Probably you become more and more convinced that clarity, your own space of openness and light, is the essence of spirituality. Your concentration on spirituality then means to promote clarity as much as possible by remaining within it. It’s your own being sphere of lucidity. In the expansion you continually experience fewer separations between yourself and others and everything else. The duality merges into a non-duality. The transformation means becoming freer of everything that had originally limited you. These restrictions appear to have arisen mainly because you followed patterns of thought and feeling that cause duality and closure. The spiritual path of expansion and transformation means a breaking open, a liberation. The essence of spirituality is openness without duality (non-duality).

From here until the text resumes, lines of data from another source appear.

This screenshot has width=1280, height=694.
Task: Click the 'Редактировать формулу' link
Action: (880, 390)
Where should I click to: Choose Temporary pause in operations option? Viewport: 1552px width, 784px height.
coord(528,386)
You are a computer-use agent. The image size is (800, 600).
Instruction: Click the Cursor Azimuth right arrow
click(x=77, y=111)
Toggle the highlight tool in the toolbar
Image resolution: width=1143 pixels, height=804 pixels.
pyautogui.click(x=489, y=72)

Non-duality of ‘spirit’ and everyday world

When yogis and mystics come back into everyday consciousness, they often experience that the world is harder than ever. As long as there is a material body, there is a material world and there are physical and mental processes. The breaking open is not only the realization of a spiritual reality, but also the acceptance of a material world. The expansion and transformation continue up to a complete disappearance of all duality, including that of matter and spirit. It’s wonderful when you experience the spiritual or conscious world. You’re free within it, without the limitations of the physical body and world. But as long as there is a body, you still have to deal with material existence. As long as a contrast remains, that duality lets conflict and suffering persist. The problems can only disappear when the two merge into a non-duality. The spiritual process has no limits. The whole of reality receives a dimensional depth that is spiritual and non-dual.

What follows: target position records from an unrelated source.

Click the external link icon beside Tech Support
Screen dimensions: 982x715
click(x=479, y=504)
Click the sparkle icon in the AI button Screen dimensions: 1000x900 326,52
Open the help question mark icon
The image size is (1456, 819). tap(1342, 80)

This is already found in the oldest writings that humanity has: the Vedic literature of ancient India. Especially in the last parts of it (the Vedanta: the Upanishads) the core is increasingly posited as the non-duality of all (Brahman) and the self (Atman). There is one infinite sphere of being, consciousness and bliss. This can be recognized as something that you have always already been. It is usually not seen, because people are imprisoned by limited things. It can be seen and therefore it is useful to learn about the different spiritual options. In your actual situation a distinction can always be made between the possibilities that offer more or less space. When you make good use of this capacity for discrimination your spiritual development will continue in a good way. The expansion and transformation will continue and you will remain aware of them. Being and knowledge merge in this process, until the original and always existing non-duality is clearly recognized.

Spiritualization exists only as long as you walk down a path as a person. When you become truly awake, you see that it was a dream. In that wakefulness, you’re free, free from your limited self, free for everything and everyone. That is Love.